Copy out the records that begin with the line containing "Where should I click to: Click" and end with the line containing "Action: click(23, 266)", reproducing each line as it appears.

————————

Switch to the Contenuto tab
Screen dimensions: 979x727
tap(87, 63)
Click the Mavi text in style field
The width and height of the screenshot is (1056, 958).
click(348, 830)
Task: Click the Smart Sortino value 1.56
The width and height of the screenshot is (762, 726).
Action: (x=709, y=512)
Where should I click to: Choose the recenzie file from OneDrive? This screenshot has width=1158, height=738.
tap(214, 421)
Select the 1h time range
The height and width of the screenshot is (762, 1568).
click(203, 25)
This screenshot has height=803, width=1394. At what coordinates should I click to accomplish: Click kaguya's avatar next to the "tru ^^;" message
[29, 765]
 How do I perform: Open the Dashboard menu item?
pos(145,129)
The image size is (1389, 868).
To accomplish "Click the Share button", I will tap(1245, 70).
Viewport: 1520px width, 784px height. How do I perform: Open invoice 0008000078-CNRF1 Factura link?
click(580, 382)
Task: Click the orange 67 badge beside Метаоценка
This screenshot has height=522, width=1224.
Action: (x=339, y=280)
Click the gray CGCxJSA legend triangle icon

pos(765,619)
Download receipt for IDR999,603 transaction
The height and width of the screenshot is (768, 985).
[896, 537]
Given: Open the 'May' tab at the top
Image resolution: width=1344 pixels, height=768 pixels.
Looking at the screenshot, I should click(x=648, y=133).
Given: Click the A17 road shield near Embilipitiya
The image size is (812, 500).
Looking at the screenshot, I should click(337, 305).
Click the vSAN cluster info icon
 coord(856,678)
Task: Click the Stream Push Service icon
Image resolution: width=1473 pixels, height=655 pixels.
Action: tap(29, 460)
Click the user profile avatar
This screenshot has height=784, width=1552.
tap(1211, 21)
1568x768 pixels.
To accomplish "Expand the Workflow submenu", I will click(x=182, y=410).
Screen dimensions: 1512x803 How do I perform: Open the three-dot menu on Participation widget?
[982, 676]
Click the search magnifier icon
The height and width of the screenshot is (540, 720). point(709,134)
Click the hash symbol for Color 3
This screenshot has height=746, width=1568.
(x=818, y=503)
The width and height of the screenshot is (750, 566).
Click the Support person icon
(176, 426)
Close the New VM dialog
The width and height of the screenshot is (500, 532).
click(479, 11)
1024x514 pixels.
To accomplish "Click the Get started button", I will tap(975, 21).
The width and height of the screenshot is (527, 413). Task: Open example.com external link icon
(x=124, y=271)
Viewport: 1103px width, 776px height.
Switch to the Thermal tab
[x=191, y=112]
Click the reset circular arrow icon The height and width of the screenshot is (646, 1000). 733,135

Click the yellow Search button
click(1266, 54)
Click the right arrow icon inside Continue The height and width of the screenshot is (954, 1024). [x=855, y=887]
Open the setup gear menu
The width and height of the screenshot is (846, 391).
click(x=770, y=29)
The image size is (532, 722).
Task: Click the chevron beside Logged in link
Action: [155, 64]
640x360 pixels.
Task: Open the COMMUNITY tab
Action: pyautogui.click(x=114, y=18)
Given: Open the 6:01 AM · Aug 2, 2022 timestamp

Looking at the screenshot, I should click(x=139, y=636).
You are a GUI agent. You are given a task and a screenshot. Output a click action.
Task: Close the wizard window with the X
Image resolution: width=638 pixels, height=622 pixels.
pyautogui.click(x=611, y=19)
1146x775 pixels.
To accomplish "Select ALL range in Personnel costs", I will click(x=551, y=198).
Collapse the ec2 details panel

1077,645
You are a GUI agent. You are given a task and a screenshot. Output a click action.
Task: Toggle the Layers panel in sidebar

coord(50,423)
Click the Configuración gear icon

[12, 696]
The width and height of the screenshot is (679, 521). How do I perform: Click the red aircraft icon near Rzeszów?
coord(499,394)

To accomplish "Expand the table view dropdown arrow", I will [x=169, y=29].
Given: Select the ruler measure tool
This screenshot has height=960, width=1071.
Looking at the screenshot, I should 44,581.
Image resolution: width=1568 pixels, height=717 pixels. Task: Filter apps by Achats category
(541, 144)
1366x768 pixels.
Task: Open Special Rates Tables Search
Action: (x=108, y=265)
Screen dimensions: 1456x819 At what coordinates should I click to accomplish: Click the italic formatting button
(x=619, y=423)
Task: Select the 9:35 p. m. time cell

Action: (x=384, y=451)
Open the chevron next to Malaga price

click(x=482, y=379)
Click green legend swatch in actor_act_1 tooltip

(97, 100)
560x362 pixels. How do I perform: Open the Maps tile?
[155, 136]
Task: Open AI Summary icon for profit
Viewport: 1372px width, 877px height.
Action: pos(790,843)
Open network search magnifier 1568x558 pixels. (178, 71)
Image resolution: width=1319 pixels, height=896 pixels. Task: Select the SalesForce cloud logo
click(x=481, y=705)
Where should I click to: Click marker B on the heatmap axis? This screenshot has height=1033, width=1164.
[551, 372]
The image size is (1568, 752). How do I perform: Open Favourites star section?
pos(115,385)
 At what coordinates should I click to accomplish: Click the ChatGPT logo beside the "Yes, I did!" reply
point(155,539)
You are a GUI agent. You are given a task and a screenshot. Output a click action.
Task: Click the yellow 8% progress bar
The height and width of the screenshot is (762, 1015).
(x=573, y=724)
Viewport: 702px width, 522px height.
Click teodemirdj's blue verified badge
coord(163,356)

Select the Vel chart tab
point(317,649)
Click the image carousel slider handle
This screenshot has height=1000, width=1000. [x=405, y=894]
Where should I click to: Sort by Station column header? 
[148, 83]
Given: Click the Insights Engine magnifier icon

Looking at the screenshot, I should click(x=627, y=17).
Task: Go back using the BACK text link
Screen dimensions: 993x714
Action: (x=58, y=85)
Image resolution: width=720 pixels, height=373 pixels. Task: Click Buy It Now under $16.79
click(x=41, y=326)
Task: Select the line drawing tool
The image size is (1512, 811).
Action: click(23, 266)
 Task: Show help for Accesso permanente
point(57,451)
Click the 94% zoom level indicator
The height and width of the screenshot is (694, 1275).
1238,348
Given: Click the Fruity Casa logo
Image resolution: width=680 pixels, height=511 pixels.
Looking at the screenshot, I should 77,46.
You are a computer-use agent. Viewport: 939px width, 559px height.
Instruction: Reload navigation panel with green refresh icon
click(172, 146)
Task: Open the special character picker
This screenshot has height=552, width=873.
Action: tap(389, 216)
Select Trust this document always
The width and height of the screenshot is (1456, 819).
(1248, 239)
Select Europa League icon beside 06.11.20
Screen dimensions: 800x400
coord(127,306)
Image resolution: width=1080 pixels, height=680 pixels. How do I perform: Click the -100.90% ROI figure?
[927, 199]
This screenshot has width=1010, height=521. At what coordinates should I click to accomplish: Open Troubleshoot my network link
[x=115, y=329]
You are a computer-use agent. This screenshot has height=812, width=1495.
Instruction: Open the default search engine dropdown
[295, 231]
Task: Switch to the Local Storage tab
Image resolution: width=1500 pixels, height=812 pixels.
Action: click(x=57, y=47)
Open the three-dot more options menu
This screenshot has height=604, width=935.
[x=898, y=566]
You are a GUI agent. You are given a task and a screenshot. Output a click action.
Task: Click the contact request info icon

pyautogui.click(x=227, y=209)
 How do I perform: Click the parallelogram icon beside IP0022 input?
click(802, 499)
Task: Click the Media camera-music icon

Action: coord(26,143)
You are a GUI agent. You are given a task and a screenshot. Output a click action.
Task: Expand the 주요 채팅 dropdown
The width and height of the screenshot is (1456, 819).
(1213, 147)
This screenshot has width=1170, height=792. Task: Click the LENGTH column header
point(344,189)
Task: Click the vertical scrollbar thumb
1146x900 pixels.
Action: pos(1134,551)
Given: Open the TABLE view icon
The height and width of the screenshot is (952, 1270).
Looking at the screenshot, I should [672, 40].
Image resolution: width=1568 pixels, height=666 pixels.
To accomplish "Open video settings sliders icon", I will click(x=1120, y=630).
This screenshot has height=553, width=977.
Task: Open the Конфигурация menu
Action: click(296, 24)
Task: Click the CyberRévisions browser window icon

————————

◆ Exercise solution:
Where should I click to: Click marker B on the heatmap axis? This screenshot has height=1033, width=1164.
[551, 372]
The image size is (1568, 752). How do I perform: Open Favourites star section?
pos(115,385)
 At what coordinates should I click to accomplish: Click the ChatGPT logo beside the "Yes, I did!" reply
point(155,539)
You are a GUI agent. You are given a task and a screenshot. Output a click action.
Task: Click the yellow 8% progress bar
The height and width of the screenshot is (762, 1015).
(x=573, y=724)
Viewport: 702px width, 522px height.
Click teodemirdj's blue verified badge
coord(163,356)

Select the Vel chart tab
point(317,649)
Click the image carousel slider handle
This screenshot has height=1000, width=1000. [x=405, y=894]
Where should I click to: Sort by Station column header? 
[148, 83]
Given: Click the Insights Engine magnifier icon

Looking at the screenshot, I should click(x=627, y=17).
Task: Go back using the BACK text link
Screen dimensions: 993x714
Action: (x=58, y=85)
Image resolution: width=720 pixels, height=373 pixels. Task: Click Buy It Now under $16.79
click(x=41, y=326)
Task: Select the line drawing tool
The image size is (1512, 811).
Action: click(23, 266)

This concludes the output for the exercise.